• _Data for this exercise_
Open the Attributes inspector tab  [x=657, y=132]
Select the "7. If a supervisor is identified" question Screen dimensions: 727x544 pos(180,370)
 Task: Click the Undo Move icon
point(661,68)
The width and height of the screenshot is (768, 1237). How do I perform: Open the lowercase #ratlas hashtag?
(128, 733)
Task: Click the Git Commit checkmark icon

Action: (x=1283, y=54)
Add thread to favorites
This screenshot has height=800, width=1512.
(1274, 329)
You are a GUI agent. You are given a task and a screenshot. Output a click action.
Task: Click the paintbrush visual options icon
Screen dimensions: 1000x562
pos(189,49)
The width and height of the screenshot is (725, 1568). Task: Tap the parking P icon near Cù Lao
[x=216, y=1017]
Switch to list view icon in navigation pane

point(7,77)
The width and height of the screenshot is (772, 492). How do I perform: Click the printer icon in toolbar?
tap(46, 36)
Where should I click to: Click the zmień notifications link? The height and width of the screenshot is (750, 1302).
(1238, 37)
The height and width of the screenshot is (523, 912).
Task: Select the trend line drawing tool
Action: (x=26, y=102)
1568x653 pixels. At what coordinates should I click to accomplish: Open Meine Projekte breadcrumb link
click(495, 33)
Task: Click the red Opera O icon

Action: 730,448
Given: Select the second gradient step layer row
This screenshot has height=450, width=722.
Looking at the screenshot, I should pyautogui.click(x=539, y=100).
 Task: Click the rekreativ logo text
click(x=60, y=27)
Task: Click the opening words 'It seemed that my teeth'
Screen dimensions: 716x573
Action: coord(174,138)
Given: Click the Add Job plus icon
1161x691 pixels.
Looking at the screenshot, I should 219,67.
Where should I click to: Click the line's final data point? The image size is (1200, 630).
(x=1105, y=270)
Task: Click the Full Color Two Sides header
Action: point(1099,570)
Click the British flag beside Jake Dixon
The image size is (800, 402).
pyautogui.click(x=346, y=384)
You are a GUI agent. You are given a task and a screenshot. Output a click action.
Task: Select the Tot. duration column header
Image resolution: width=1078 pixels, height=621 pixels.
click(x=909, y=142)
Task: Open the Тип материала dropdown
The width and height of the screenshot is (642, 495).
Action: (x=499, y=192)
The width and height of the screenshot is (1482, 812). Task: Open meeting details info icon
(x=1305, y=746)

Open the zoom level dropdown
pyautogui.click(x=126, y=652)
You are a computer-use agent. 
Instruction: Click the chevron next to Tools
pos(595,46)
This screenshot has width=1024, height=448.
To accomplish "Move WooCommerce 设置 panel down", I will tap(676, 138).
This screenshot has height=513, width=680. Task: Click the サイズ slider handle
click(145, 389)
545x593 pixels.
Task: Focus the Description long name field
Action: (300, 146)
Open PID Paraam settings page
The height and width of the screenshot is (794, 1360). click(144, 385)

• _The task_
From the entries above, give again exactly the lines running from the line with "Click the British flag beside Jake Dixon" to the line with "Task: Open the Тип материала dropdown"; include both of those lines.

• _Answer_
Click the British flag beside Jake Dixon
The image size is (800, 402).
pyautogui.click(x=346, y=384)
You are a GUI agent. You are given a task and a screenshot. Output a click action.
Task: Select the Tot. duration column header
Image resolution: width=1078 pixels, height=621 pixels.
click(x=909, y=142)
Task: Open the Тип материала dropdown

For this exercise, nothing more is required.